** Opening Supplied material block **

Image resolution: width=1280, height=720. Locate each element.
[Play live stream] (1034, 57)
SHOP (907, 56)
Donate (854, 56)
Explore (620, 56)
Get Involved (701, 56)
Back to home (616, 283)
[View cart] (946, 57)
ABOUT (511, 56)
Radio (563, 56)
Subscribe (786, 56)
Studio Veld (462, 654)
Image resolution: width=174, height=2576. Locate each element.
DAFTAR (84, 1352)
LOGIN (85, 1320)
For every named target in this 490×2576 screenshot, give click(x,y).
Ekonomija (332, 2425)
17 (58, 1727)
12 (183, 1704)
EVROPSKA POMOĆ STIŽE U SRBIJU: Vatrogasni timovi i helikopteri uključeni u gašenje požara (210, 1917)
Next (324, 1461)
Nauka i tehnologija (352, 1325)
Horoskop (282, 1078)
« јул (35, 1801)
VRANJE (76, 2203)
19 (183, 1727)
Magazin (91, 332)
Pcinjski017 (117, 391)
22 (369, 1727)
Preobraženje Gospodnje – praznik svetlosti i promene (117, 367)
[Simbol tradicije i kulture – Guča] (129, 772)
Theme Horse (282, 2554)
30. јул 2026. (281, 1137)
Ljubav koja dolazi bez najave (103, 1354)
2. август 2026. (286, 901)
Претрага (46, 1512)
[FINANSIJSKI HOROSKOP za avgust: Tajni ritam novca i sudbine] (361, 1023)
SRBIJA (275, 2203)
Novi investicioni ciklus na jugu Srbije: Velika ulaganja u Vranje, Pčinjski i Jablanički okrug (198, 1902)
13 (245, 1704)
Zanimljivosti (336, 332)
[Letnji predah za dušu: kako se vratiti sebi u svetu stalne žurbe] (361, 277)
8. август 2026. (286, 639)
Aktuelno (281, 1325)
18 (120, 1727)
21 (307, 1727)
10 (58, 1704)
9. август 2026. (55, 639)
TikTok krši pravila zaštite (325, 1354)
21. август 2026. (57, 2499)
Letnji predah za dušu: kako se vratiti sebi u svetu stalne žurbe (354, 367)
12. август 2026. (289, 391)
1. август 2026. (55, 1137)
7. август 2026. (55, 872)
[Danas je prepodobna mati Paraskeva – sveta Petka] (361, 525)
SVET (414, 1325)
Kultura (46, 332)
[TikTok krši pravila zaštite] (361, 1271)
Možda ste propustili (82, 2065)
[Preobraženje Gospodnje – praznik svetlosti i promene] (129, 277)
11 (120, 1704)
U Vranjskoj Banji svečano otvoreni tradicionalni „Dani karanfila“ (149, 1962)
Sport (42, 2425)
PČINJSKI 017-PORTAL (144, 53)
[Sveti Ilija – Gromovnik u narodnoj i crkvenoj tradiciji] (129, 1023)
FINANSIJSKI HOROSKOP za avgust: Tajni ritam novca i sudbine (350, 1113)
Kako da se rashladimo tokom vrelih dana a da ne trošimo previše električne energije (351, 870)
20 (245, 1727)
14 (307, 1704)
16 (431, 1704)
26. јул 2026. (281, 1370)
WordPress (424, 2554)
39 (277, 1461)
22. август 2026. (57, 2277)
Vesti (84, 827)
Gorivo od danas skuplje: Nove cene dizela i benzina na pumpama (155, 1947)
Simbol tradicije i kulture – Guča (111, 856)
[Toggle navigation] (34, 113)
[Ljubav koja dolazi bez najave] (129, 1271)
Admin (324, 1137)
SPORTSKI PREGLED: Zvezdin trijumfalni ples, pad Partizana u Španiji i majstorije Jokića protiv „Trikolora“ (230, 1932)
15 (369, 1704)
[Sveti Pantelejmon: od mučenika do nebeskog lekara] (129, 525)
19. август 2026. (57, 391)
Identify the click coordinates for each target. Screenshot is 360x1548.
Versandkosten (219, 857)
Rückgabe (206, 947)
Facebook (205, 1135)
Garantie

** Closing Supplied material block **

• **Exercise aim**
Repeat exactly the lines of the listing above, from the one with "1. август 2026. (55, 1137)" down to the one with "Možda ste propustili (82, 2065)"; both of those lines belong in the range.

• **Written solution**
1. август 2026. (55, 1137)
7. август 2026. (55, 872)
[Danas je prepodobna mati Paraskeva – sveta Petka] (361, 525)
SVET (414, 1325)
Kultura (46, 332)
[TikTok krši pravila zaštite] (361, 1271)
Možda ste propustili (82, 2065)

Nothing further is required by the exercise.